Un centro estivo che quest'anno, rispetto al formato sperimentale dell'estate 2020, ha fatto un slato di qualità.  

<Ora utilizziamo un maneggio, il centro ippico serenity, per dare uno sfogo ai bambini, ed è pure molto comodo in quanto vicino alla sede del comune di Davagna - continua lo stesso Costa - Il nostro centro estivo è mirato ad un contatto con la natura, con possibilità di effettuare passeggiate nei sentieri, andare alle fonti dell'acqua solfurea per conoscere le particolarità del nostro territorio. 
Quest'anno abbiamo allargato il raggio d'azione, aggiungendo al centro ippico e percorsi nella natura, una sinergia con "Fate le creative" un centro civico che fa delle settimane a tema coi bambini, per esempio i pirati, i costumi d'epoca>.  
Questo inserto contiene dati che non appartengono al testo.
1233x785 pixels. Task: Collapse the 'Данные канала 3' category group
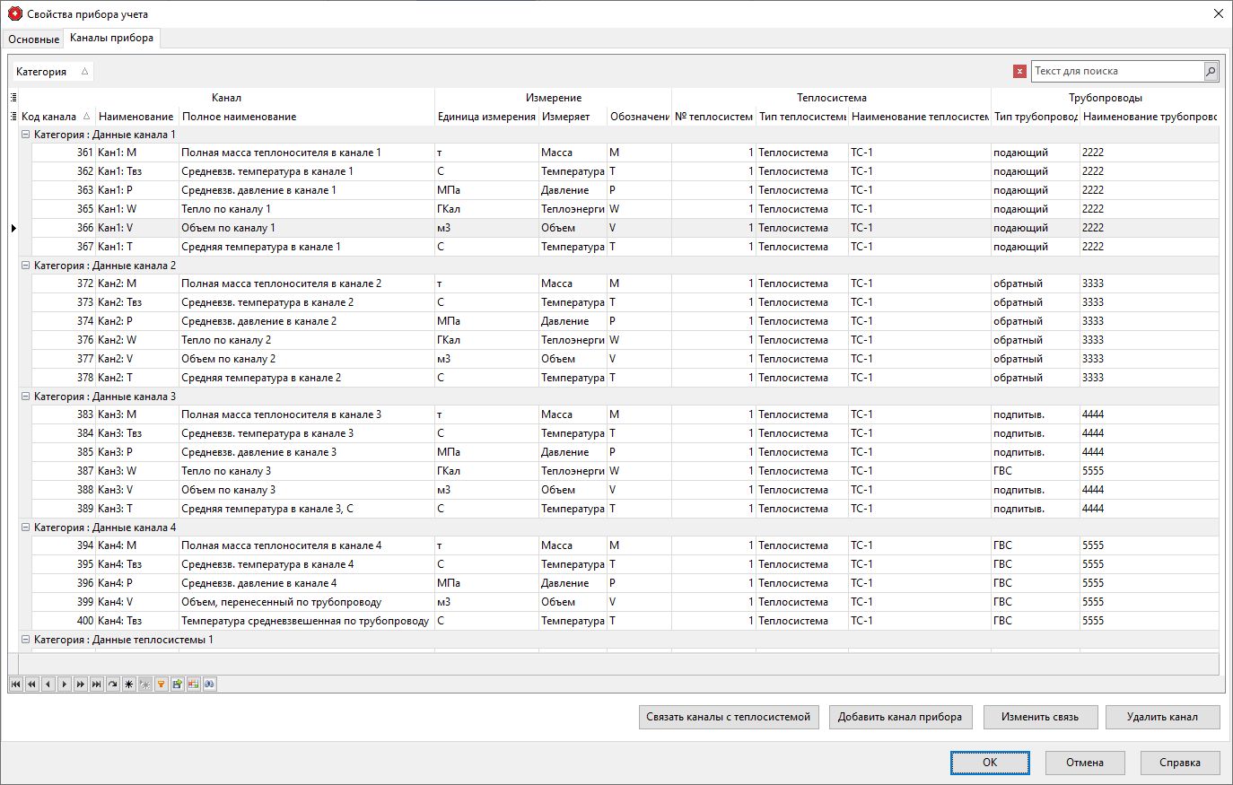click(x=26, y=397)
Previste anche due uscite: il battesimo nel cayak sul lago del Brugneto, accolto con grande soddisfazione da parte dei bambini, con istruttori di questo avvincente sport, e poi un percorso a piedi dal centro civico in località Scoffera fino ai castelli Becchi, eretti negli anni Dieci. I gestori hanno concesso di aprirli per i bambini, più annesso il campo di calcio "Tercesi", in erba, vicino ai castelli.